Japan is China's major trade partner and the traded commodities are comparatively amassed. China's exports to Japan account for 8% of its export total and its imports from Japan make up 12% of its import total. Of all exports to Japan, machineries, textiles, chemicals, base metals and foods account for a total of 72.5% of the export total and, of all imports from Japan, machineries, base metals, optical devices, cameras and music instruments make up 85.3% of the import total. The short-term recession of the Japanese economy and the shrinkage of the import and export trade have produced some impact on the production and operation of China's above-mentioned industries. Nonetheless, the post-disaster reconstruction in Japan will give an impetus to such industries of China as building materials, engineering machinery and food. The readjustment of the global supply chains and energy structure brought about by the nuclear accidents in Japan is likely to generate a long and medium-term effect on the world economy and on Chinese economy, which merits our further concern.

3. Slowdown of the growth of China's aggregate demand, yet still on a normal level

In terms of the overseas market demand, China's exports increased by a year-on-year 21.3% in the first two months of 2011 and the country's imports grew by 36%, leading to an accumulative total of 890 million US dollars of trade deficit. Compared with the same period and the whole of the previous year, the export growth has reduced by a big margin. In 2010, China's rapid export growth was realized on the basis of the negative growth in 2009. Therefore, the downturn of the export growth in 2011 has come up in line with the expectations. In fact, the export growth rates in January and February have held the line in the main with the percentage of 21.9%, an average in the same periods from 2001 to 2010.

In terms of the domestic demand, when investment growth remained relatively stable, the consumption growth declined.
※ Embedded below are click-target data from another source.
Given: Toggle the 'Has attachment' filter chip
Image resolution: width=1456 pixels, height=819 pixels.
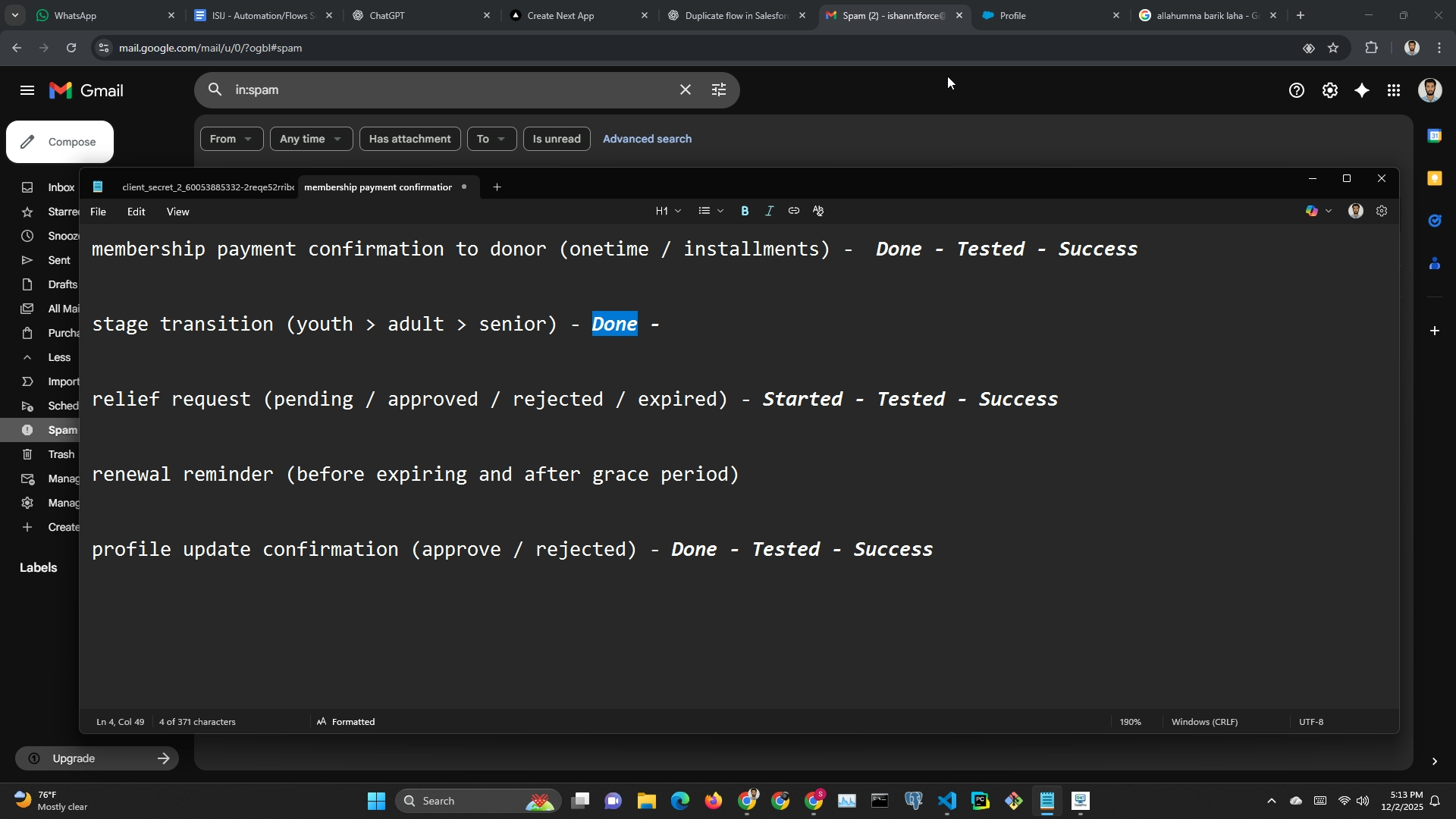Looking at the screenshot, I should coord(410,139).
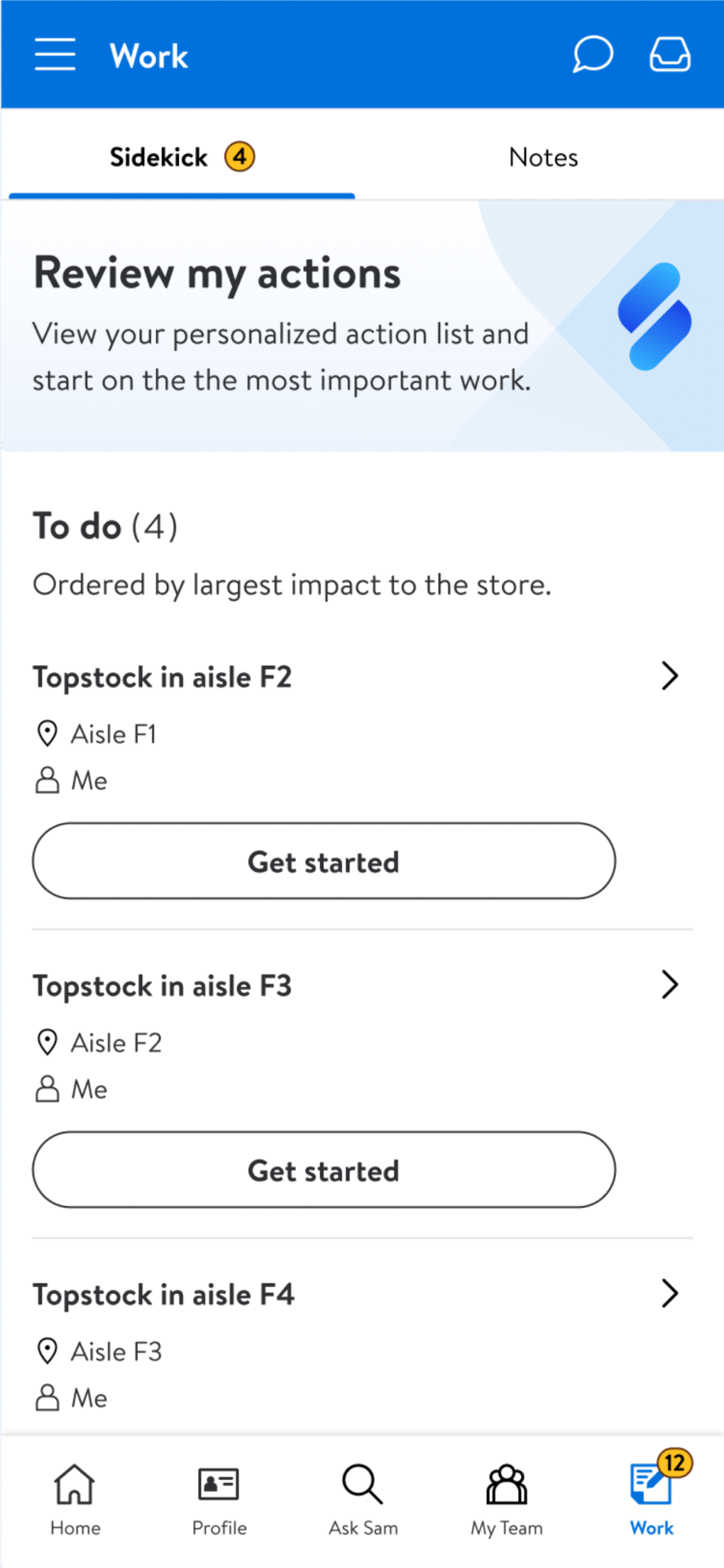This screenshot has height=1568, width=724.
Task: Open the navigation hamburger menu
Action: pos(54,54)
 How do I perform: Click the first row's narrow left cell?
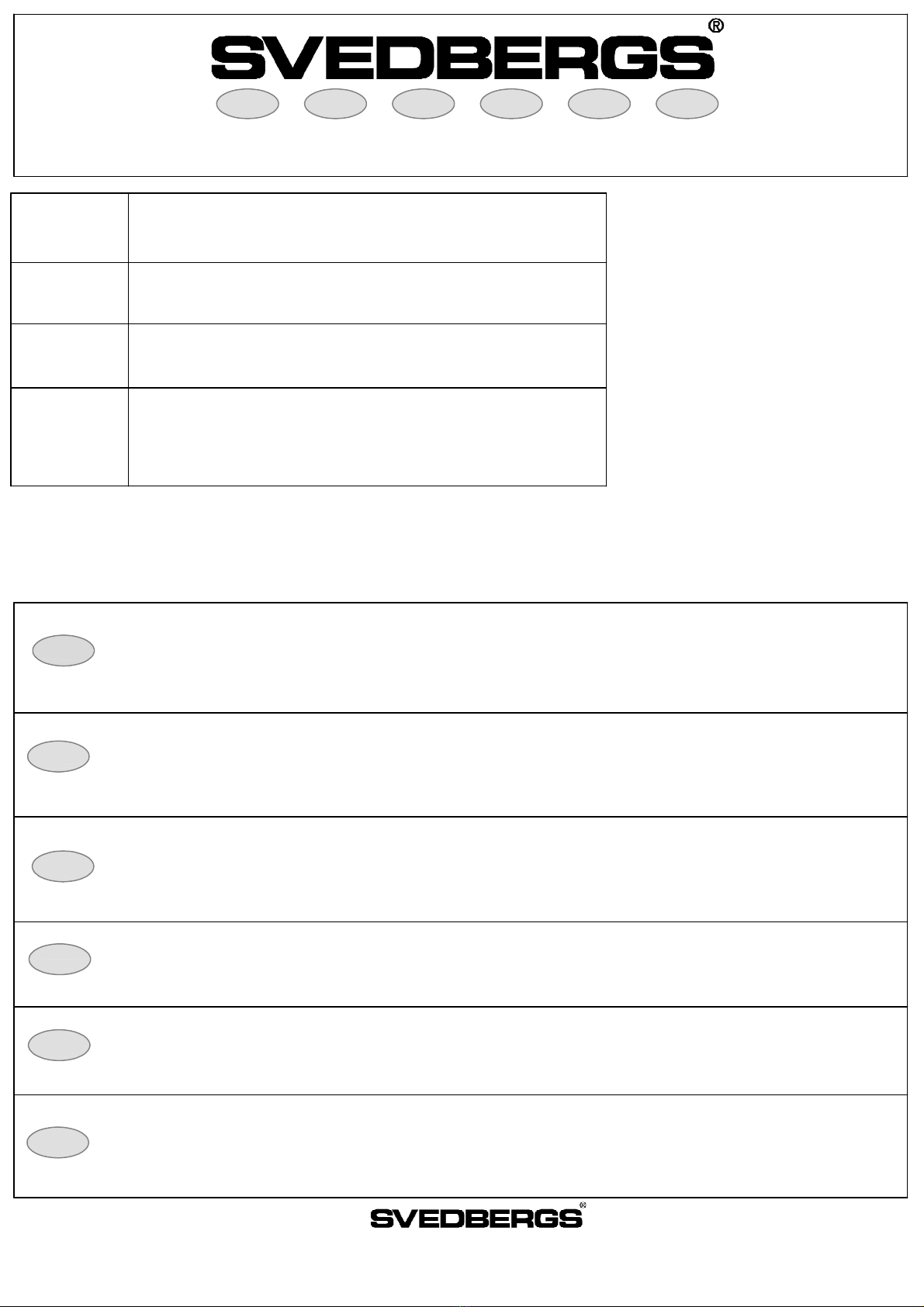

From January to February, the total volume of the social retail goods increased by 15.8%, year on year, down 3.3 and 2.6 percentage points respectively as compared with December and the whole of 2010, and the growth in real terms dropped by a wider margin after allowing for the price rise. The decrease in automobile sales growth has been the main reason. From January to February, the automobile sales growth dropped by 31 percentage points as compared with the same period of the previous year, while in recent years the proportion of automobile sales in the total volume of the social retail goods has reached an average of 23%. What merits attention is that there has been an evident difference between the total volume of the social retail goods and the household consumption in national economic accounting. In household consumption, the expenditure on transportation and communication accounts for an average of 12.5% and 11% respectively of urban and rural household consumption. The growth in automobile sales has been declining, which exerts less influence over household consumption than the bigger proportion of the automobile sales in the total volume of the social retail goods.